Dr. Biden delivered the opening address at the College Promise Careers Institute, a conference where the “nation's leading practitioners, educators, employers, and thought leaders (...) tackle the most complex challenges American workers face — from the rise of artificial intelligence to the role free college plays in maintaining a competitive edge.”
Biden thanked those who supported her husband, Joe Biden, during his bid for president, promising to be an ally to educators in the White House.
“You aren’t alone, and neither are the millions of students just like you, who want nothing more than to work hard and make a good life for themselves,” Dr. Biden began. “I'm grateful and excited, and most of all, I'm ready to get to work with you.”
Biden went on to tout the work of the College Promise Campaign, which she helped launch nearly five years ago with a simple goal in mind: “Every hardworking student should have the chance to go to community college tuition free.”
According to the Biden Foundation website, the College Promise Campaign is "a non-partisan initiative that builds public support for funding the first two years of hardworking students’ educations — starting in America’s community colleges." Dr.
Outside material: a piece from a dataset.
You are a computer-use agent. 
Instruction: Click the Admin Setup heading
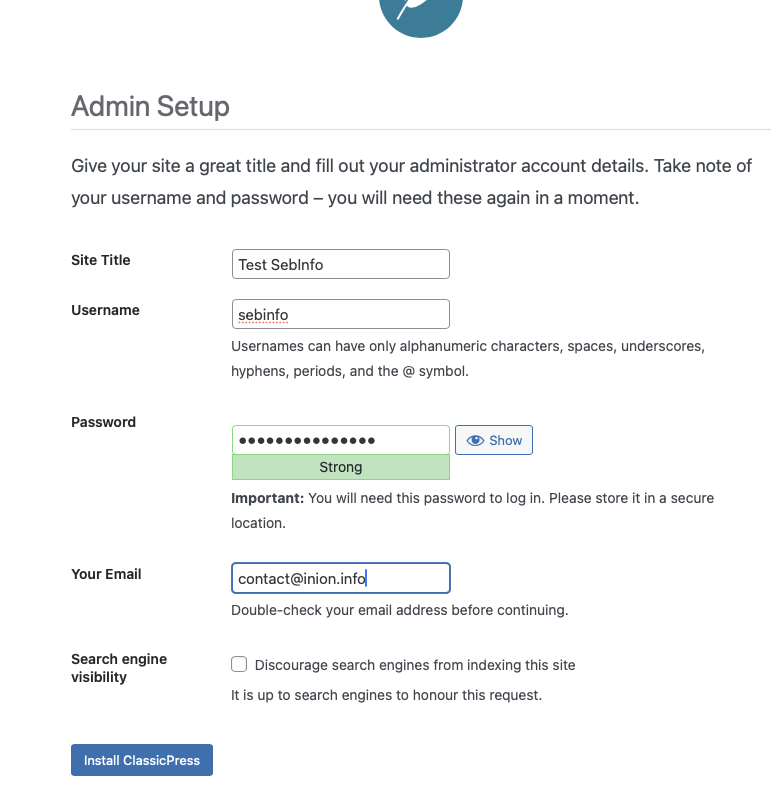150,106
Biden serves as the honorary chair of the organization's national advisory board.
It’s a goal that Biden pledged to further during her time as first lady, noting that Americans without college degrees have been hit hardest by the coronavirus pandemic.
A recent study from the U.S. Bureau of Labor Statistics found that both before and during the pandemic, adults with a college degree are significantly more likely to be employed than those who receive less education.
“Community colleges change lives, they are flexible and they meet students where they are,” Biden said, adding: “This isn't a Democrat issue or a Republican issue. It’s an American issue.”
The future first lady promised to work with Washington lawmakers and business leaders to ensure that Americans have access to affordable community college, and clear pathways to success after they graduate.
“This is about jobs. Community colleges fuel our industries and we need an educated, skilled, trained workforce to lead the world in a 21st Century economy,” she said.
Dr. Biden has long been passionate about creating post-college pathways for students to find jobs. During her tenure as second lady, Dr. Biden hosted the “Community College to Career” bus tour, a trip that promoted local industry initiatives helping train students for specific workforce needs.
During her eight years as second lady, Dr. Biden worked full time as an English professor at a community college in Northern Virginia. Come January, Biden will likely make history when she becomes the first first lady to hold a paid job outside of the White House, as she has long maintained that she will continue to teach once her husband assumes the presidency.
Dr. Biden is expected to address the National Education Association and the American Federation of Teachers on Monday evening, and will be joined by the presidents of both organizations, Becky Pringle and Randi Weingarten, respectively.